- [Text extract]

The dogs don’t hurt the bear, they confuse it. If anything, it’s the dogs that take a
beating. Quickly you start peeling off
layers of outer clothing to get down to the point where you can shoot the
bow. Then unpack the bow from the soft
case and run in close to the bear for the final shot.
To be honest, there isn’t much challenge to actually making
the shot. I was able to run in to about
fifteen yards of the bear, and even though pretty excited managed to place the
arrow behind the shoulder. This all happened so quickly that I was at full draw
calling for Hans to call the dogs away from the bear so I would have a clear
shot, before he had his rifle unpacked.
I was yelling for him to get the dogs, he was yelling to me to wait for
the rifle, and eleven dogs were barking like crazy…..it was pretty wild! Did I wait for the rifle, heck no, I had a
clear shot and was taking it before something went wrong!

- [Given data]

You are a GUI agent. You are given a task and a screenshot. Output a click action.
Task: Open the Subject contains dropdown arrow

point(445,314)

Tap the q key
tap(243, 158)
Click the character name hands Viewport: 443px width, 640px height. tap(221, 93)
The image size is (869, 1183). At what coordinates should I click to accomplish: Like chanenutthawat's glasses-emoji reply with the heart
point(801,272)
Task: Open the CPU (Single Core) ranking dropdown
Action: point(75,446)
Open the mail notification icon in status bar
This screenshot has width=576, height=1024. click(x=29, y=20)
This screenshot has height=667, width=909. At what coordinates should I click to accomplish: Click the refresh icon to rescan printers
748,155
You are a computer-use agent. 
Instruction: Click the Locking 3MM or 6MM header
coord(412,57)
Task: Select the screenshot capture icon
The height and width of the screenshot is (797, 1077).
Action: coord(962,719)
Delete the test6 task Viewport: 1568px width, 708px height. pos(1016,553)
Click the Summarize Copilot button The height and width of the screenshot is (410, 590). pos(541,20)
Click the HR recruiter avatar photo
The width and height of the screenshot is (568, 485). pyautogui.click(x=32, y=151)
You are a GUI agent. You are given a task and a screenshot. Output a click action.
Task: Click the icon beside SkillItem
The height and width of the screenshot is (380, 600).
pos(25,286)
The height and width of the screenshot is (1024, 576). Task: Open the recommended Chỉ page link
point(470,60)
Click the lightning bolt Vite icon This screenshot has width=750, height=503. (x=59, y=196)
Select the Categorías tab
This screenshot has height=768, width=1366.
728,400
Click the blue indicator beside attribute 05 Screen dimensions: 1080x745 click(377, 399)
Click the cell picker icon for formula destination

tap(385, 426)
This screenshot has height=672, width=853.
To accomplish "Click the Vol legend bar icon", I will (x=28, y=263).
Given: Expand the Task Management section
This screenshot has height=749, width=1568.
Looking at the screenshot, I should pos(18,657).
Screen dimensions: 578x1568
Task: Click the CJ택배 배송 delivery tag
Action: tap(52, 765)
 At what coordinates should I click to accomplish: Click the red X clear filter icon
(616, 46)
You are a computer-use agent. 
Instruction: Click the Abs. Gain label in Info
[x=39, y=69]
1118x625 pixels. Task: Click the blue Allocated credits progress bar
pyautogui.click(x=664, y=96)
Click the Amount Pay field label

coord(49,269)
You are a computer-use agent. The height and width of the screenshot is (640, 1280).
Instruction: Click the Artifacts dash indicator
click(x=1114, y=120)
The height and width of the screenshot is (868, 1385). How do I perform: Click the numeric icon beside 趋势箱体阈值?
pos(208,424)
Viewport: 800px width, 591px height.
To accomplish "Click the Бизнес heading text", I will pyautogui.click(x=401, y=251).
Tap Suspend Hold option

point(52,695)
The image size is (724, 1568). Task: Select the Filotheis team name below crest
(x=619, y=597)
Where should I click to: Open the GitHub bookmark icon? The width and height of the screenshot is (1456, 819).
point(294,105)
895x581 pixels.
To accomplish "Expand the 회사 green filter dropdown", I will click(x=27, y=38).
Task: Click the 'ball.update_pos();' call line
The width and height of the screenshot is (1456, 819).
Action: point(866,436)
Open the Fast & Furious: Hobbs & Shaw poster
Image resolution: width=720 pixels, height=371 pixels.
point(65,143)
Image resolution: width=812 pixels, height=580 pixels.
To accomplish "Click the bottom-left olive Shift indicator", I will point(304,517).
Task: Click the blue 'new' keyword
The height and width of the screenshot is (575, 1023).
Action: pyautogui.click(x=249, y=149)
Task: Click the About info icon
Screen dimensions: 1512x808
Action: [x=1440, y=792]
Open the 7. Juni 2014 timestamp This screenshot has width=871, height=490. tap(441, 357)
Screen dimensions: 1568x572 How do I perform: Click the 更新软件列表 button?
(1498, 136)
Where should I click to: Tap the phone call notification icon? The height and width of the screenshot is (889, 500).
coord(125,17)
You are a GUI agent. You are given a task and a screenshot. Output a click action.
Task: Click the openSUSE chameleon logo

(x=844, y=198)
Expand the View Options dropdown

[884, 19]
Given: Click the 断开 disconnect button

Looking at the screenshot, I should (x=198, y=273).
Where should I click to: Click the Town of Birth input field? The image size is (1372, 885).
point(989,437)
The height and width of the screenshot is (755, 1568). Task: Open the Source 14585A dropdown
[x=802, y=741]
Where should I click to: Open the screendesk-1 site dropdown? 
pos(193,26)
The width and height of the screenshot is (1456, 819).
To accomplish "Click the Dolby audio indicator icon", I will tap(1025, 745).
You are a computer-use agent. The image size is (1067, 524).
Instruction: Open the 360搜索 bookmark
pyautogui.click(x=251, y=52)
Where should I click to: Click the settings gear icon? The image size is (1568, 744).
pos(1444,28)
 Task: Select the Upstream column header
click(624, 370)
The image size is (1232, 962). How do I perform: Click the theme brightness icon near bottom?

- [Exercise 1] In the bear hunt text, how close was the narrator able to run to the bear?
- [Exercise 2] Rewrite the part of the bear hunt text that begins at the words "To be honest, there" and stops after "something went wrong!", swapping in "shotgun" wherever "rifle" appears.
The records come from a separate source.

- [Correct result 1] About fifteen yards.

- [Correct result 2]
To be honest, there isn’t much challenge to actually making
the shot. I was able to run in to about
fifteen yards of the bear, and even though pretty excited managed to place the
arrow behind the shoulder. This all happened so quickly that I was at full draw
calling for Hans to call the dogs away from the bear so I would have a clear
shot, before he had his shotgun unpacked.
I was yelling for him to get the dogs, he was yelling to me to wait for
the shotgun, and eleven dogs were barking like crazy…..it was pretty wild! Did I wait for the shotgun, heck no, I had a
clear shot and was taking it before something went wrong!